──────── Provided records

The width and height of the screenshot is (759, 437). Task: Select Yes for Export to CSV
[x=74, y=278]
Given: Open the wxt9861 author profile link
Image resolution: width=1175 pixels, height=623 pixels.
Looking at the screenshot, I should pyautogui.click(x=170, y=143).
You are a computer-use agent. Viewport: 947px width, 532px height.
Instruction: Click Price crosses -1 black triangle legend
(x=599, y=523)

────────────────
──────── Provided records

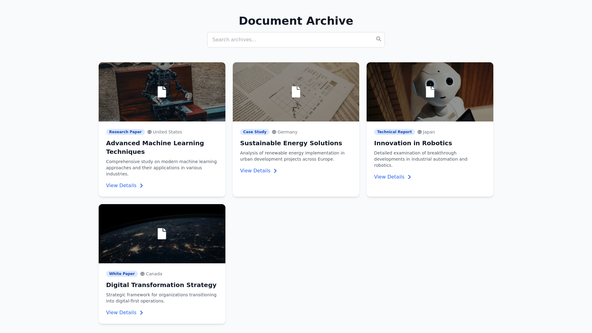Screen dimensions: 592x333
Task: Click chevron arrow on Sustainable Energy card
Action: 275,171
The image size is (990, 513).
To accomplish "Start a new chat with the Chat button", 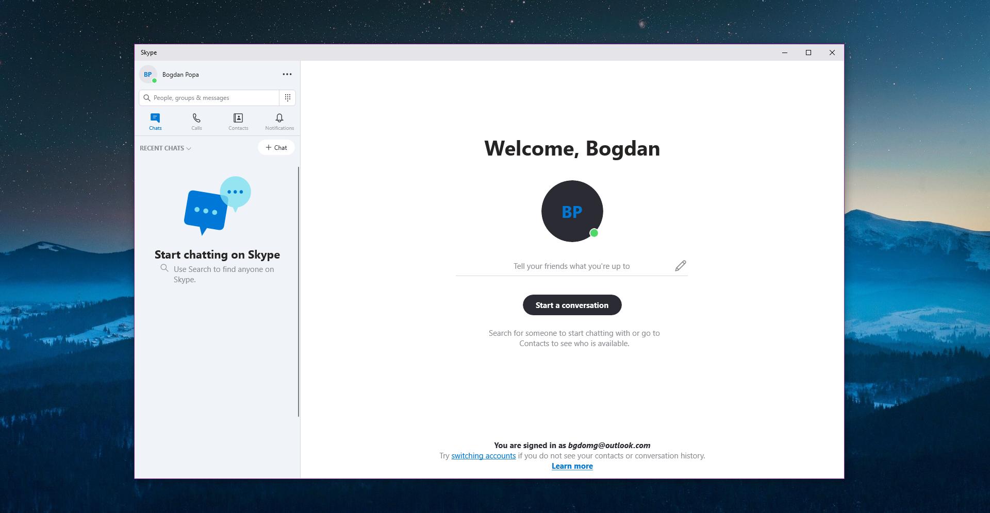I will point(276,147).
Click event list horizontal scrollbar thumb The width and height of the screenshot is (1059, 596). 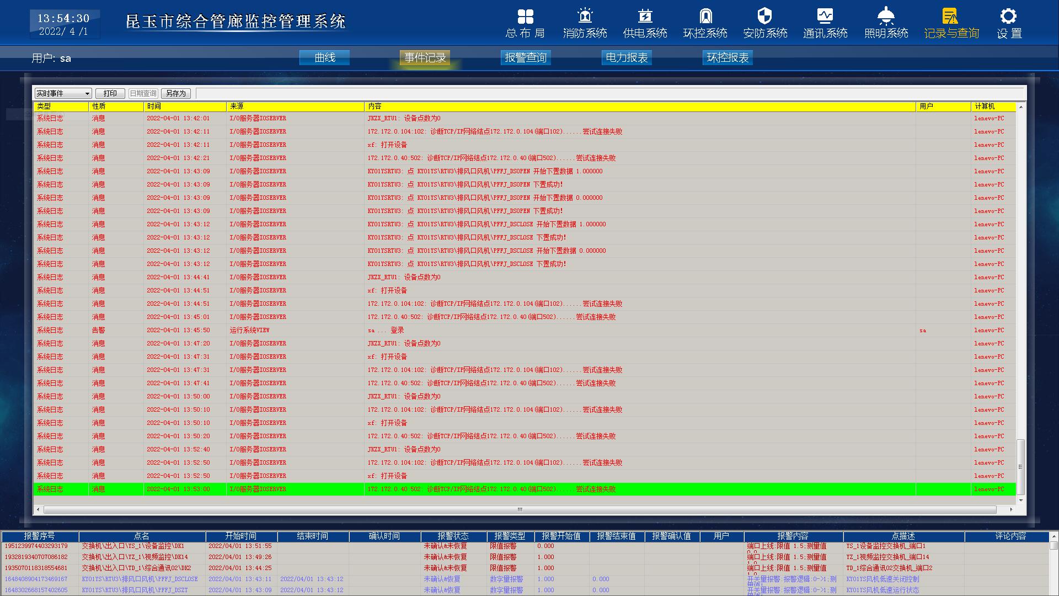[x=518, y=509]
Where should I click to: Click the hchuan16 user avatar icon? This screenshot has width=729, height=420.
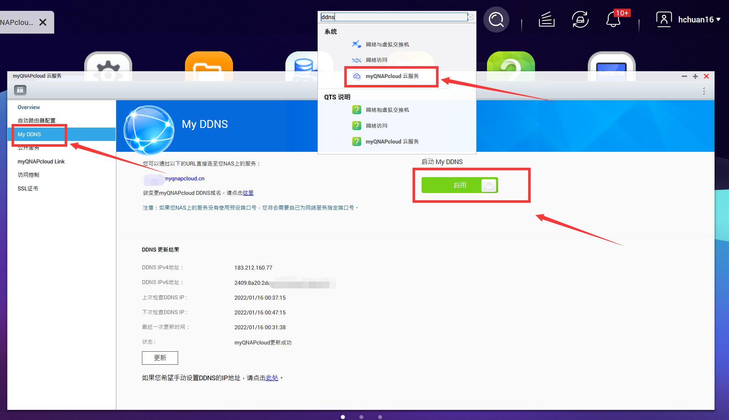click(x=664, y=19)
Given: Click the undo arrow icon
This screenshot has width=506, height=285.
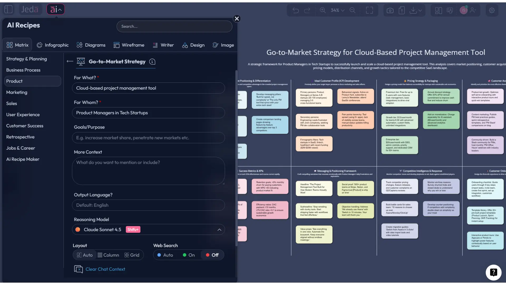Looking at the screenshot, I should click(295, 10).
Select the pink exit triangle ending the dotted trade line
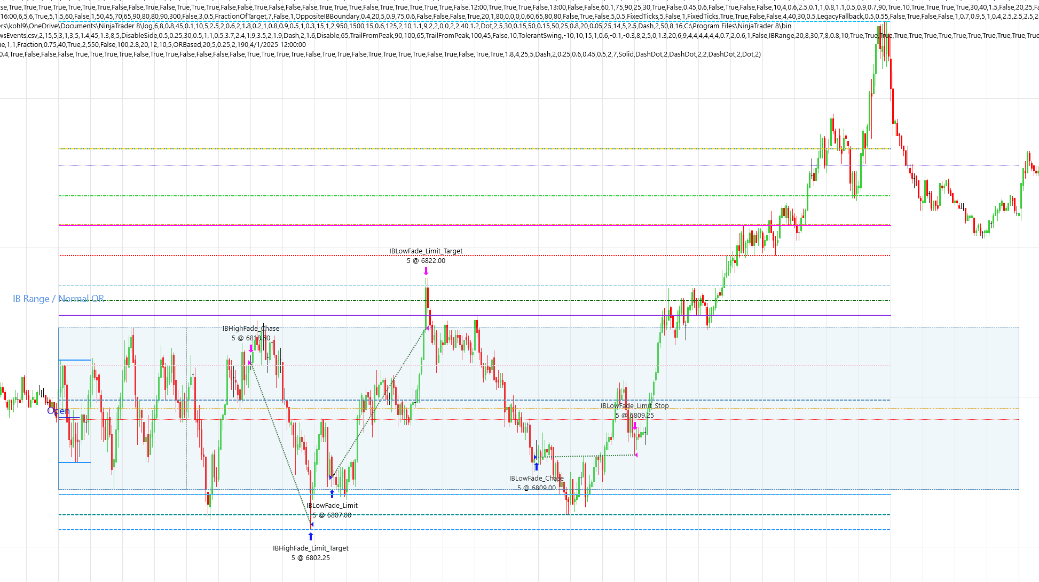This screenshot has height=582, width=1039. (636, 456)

────────────────

◆ Aim of the exercise: Check each line in the records above for the word "Given". Return those that have it.

◆ Answer to this exercise:
Given: Open the wxt9861 author profile link
Given: Click the undo arrow icon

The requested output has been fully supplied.